Review Summary: BLACK CROW ON A TOMBSTONE!0 of 1 thought this review was well written
Satyricon have over the course of their career succeeded in alienating a great deal of their fan base with their black 'n' roll direction that the band has undertaken since their album 'Rebel Extravaganza'
was released in 1999. This direction change has since continued, the pinacle of which was reached with 2006's release of 'Now, Diabolical'
which succesfully brought together what had been undertaken since 'Rebel...'
at the same time pleasing the fans of the new black 'n' roll material. However, this had the issue of further alienating the diehard fans. Fast forward to 2008 and we have 'The Age of Nero'
, which takes the new style and forms an unholy union with their black metal roots, drawing from the first wave inspirations they look up to.

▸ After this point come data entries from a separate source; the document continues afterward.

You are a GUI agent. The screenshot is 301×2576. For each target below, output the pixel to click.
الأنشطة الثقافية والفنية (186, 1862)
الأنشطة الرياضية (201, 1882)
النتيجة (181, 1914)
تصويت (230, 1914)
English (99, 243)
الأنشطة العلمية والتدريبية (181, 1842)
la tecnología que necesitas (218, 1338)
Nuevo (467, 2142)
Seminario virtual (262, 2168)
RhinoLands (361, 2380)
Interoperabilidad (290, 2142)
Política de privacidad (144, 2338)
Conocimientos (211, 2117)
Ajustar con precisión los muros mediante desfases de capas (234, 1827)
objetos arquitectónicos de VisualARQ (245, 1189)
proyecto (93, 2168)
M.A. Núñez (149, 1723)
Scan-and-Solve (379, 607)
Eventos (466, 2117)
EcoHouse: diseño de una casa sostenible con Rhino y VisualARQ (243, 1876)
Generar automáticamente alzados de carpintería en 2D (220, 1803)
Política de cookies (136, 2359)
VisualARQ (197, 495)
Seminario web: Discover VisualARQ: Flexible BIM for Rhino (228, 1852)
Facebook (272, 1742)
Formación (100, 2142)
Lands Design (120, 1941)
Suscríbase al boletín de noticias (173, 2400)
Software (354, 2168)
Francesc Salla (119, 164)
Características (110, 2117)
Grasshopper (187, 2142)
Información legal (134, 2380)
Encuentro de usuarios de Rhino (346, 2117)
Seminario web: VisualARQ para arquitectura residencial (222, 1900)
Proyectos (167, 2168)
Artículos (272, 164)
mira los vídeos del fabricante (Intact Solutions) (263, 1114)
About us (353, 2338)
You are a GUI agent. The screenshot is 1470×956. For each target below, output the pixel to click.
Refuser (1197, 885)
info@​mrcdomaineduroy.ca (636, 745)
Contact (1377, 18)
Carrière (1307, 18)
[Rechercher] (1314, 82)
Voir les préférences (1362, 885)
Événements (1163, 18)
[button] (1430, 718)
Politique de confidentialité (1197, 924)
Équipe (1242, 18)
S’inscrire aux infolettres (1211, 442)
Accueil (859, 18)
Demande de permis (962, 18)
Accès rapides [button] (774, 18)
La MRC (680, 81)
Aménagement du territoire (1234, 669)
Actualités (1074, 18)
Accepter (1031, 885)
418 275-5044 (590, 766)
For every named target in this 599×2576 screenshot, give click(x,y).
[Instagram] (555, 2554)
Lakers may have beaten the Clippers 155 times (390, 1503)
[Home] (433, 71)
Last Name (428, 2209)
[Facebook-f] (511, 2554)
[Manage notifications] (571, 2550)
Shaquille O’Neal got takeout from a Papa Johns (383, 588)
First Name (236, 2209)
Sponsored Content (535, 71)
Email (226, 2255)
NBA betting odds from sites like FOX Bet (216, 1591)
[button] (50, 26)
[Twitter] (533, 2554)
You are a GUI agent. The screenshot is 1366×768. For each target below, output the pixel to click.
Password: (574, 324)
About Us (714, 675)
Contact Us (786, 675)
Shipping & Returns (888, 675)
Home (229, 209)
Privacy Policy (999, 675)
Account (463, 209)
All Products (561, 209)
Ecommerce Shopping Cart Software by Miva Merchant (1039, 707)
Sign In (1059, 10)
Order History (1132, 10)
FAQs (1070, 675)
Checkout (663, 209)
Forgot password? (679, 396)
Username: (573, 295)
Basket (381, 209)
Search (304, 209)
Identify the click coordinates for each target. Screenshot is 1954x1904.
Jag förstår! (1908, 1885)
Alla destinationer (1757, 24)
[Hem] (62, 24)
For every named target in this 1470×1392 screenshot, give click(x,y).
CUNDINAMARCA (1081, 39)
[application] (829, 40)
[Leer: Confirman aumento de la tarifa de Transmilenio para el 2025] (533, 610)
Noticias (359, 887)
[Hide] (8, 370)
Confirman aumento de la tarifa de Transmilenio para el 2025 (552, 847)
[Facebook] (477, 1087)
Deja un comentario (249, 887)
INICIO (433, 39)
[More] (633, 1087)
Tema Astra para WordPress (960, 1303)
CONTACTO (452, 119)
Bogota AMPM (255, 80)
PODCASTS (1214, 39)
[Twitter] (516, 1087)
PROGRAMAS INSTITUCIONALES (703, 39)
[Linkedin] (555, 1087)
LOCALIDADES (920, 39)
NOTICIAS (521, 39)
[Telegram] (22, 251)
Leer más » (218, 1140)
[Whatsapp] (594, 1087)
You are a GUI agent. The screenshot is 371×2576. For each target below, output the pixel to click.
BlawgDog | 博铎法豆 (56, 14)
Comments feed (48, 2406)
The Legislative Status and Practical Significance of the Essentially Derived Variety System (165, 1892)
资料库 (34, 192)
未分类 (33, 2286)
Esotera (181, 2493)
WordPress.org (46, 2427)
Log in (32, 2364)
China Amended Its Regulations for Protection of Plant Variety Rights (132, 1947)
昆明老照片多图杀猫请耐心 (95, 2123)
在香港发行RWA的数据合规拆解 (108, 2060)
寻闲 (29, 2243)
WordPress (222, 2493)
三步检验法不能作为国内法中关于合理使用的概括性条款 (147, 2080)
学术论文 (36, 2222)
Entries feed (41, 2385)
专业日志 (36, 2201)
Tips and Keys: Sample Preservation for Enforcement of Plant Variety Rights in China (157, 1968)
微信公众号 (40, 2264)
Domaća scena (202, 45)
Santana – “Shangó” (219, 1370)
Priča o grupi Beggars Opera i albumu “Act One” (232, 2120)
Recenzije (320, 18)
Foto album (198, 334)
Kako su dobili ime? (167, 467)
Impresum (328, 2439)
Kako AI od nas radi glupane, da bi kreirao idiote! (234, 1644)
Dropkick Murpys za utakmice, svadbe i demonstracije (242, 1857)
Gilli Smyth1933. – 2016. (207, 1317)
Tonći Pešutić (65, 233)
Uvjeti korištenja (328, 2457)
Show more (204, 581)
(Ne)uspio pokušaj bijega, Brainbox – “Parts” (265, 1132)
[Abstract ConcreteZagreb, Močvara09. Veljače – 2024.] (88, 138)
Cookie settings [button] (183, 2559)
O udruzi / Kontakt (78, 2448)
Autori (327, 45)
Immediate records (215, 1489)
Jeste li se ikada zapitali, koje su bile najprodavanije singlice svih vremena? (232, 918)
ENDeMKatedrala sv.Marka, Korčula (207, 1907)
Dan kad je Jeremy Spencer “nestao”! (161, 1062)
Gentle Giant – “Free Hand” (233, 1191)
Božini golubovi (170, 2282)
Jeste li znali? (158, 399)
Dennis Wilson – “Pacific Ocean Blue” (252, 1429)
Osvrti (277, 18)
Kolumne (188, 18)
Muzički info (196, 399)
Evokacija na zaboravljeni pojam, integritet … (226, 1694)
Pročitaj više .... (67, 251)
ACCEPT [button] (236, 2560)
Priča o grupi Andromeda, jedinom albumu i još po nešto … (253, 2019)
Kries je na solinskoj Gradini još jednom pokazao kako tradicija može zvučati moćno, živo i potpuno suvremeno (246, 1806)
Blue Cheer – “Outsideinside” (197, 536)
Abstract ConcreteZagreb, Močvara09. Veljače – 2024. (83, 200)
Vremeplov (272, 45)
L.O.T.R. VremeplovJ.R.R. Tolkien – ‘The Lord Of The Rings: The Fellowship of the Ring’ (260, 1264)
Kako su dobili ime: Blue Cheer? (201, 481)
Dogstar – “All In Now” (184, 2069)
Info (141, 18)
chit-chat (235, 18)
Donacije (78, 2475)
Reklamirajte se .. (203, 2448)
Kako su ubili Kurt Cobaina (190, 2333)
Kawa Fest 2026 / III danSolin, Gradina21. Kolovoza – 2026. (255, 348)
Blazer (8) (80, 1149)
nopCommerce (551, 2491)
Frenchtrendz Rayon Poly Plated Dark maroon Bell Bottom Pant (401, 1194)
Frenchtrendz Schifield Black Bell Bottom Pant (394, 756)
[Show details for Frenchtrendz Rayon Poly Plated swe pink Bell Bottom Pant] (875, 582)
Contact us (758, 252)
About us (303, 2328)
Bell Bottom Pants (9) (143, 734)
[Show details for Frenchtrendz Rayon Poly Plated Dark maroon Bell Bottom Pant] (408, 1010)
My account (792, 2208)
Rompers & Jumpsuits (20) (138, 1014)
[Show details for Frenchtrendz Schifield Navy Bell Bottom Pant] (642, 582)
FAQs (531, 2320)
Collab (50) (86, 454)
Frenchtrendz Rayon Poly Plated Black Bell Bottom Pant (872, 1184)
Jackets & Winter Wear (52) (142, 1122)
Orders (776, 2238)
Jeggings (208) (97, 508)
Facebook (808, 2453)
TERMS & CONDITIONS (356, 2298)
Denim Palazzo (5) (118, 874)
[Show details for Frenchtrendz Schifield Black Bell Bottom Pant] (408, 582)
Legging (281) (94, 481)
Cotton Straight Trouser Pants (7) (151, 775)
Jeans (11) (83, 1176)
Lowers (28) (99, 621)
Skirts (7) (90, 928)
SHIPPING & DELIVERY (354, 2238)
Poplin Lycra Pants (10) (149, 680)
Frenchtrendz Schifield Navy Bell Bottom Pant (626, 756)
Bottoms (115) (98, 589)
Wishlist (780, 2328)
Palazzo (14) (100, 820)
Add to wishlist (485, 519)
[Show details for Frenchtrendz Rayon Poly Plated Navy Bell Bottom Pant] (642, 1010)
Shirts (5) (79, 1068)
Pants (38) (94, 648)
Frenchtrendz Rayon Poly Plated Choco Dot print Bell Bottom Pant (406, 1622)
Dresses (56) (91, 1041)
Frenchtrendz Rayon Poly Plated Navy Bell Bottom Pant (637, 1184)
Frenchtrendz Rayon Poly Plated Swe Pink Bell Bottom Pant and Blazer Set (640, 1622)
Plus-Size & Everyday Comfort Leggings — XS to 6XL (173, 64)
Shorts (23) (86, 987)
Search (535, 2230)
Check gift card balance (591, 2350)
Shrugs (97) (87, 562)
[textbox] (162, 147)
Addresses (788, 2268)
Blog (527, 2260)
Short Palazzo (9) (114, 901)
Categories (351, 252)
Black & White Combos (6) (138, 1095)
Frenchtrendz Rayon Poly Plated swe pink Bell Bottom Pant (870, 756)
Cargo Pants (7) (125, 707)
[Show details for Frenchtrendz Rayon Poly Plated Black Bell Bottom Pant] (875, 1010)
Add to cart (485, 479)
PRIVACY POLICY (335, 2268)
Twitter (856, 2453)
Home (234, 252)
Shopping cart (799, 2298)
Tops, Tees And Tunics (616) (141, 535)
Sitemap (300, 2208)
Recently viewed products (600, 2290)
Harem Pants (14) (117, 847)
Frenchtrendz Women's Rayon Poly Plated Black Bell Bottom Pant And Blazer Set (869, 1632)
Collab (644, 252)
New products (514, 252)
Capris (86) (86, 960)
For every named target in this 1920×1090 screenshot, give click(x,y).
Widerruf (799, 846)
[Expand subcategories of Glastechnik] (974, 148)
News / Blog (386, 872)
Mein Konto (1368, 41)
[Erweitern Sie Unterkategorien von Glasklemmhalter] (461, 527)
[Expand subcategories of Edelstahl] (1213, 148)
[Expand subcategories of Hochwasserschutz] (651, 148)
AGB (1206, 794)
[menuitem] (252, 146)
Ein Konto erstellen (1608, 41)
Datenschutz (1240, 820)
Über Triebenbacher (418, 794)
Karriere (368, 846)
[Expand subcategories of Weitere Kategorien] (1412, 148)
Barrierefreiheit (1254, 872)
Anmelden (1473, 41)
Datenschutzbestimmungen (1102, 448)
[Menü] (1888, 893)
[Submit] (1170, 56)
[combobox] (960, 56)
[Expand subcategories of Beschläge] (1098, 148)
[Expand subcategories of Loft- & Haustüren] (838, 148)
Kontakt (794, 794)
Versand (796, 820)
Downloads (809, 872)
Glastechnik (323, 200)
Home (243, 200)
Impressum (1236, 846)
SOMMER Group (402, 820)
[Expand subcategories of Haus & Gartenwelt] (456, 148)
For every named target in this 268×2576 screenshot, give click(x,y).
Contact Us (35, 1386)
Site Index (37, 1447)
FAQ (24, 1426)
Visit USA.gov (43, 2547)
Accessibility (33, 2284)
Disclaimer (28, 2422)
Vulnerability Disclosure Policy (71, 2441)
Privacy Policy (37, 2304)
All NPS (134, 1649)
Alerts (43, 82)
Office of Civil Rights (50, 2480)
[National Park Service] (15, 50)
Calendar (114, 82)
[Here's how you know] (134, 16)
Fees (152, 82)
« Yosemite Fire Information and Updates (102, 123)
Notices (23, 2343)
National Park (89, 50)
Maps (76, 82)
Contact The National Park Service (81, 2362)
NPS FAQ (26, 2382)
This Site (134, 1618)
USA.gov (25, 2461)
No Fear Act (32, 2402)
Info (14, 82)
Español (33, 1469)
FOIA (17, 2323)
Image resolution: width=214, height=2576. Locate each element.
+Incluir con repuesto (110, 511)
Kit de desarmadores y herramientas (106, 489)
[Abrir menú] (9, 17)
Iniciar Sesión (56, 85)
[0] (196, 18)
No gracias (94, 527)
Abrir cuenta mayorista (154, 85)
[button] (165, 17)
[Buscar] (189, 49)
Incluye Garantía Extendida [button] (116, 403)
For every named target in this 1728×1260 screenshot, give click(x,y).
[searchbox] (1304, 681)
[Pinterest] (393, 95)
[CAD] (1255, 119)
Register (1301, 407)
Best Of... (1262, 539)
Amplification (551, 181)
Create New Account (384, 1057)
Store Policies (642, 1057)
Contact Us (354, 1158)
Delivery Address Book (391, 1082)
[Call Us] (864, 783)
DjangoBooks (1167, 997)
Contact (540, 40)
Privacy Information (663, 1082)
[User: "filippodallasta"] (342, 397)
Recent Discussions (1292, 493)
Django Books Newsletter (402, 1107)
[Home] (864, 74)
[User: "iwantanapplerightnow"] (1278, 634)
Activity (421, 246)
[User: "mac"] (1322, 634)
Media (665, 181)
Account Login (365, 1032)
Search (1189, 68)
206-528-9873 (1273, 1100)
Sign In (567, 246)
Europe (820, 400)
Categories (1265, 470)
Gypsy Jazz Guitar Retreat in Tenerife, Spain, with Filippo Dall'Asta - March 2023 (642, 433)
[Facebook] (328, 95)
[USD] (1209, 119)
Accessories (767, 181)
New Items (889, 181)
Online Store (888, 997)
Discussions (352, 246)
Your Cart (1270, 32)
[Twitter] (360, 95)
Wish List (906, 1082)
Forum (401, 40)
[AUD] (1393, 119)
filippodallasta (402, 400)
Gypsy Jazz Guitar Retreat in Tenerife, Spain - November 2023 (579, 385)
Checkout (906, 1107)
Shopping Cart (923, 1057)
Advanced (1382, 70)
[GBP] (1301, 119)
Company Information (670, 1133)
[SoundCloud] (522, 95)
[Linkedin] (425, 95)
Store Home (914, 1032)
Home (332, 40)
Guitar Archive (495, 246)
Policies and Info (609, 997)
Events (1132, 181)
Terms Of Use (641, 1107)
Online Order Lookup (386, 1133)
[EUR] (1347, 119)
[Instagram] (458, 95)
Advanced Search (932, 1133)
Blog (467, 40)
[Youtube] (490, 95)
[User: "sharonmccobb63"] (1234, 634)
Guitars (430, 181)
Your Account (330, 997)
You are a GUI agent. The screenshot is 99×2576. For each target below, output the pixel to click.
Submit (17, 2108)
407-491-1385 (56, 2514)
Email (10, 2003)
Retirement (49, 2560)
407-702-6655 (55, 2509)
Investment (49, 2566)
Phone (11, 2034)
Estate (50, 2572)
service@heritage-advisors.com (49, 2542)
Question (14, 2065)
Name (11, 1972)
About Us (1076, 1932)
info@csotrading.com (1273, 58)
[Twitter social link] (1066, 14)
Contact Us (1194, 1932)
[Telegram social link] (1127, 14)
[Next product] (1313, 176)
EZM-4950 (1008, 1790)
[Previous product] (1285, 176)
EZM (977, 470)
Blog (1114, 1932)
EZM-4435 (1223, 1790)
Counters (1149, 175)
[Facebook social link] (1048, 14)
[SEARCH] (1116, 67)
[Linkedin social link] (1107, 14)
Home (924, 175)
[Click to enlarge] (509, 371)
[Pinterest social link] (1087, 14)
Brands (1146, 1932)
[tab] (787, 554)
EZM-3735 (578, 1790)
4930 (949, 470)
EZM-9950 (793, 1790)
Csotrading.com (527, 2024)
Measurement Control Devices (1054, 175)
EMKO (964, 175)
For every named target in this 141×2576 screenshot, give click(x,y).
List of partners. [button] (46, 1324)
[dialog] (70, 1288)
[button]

Instrumentally both Satyr and Frost are on top form; Frost is a truly talented drummer, his double bass work is flawless, ripping out fast, controlled and technical double bass rhythms and then swapping easily into the slower rock style passages, never once sounding out of place or flawed. On guitar, Satyr cooks up some very catchy and memorable riffs, songs such as 'Black Crow on a Tombstone'
will both stick in your head, whether you like it or not, the riffs are very good, drawing on both black metal and old school rock stylings, coupled with a deep fuzz distortion and you have a recipe for a good song basis, simple, nothing technical, but memorable. The riffs are varied as well, no two songs have ones that are too similar that your in danger of mixing them up, they also change throughout the songs, evolving so no one will become boring. This album is a lot heavier than 'Now Diabolical'
their is a lot heavier base, and as a result their is a lot more of an assualt upon listening, more to get into, and this is good, the album draws you in, and envelops you in a suffocating darkness. This album is slower than a lot of their previous works, with only a couple of fast songs, the quickest been 'Die By My Hand'
but most pound along, building up hate and anger as they go till your at breaking point, then hit you with a faster song.
Vocally, Satyr is as he always is, his mid-ranged growl spits out lyrics that sound full of hate. His range is very limited, not getting particually high at any point, but rather he creates vocal lines that match his riffage and then becomes higher in the chorus, creating vocal patterns that are as catchy as the riffs themselves. Lyrically there is nothing particually special about the album, they are generic, and in some places sound out of place or just don't make sense. For example, from 'Commando'
In the house of lords
We control the movement
Of your limbs
There is endless beauty
In the might that we possess
Dragons are creatures
Of (our) own imagination
And dragons... Dragons breathe fire
The lyrics don't draw much away though, their never annoying, just there.
Overall, Satyricon have released a great black 'n' roll album, it's not black metal by any definition, but it's a fun album to listen to, well crafted, well produced and very dark and heavy. It's more likely to interest people than 'Now, Diabolical'
if they are after a heavy album. But if your a fan of the new Satyricon, then this is a definite must listen.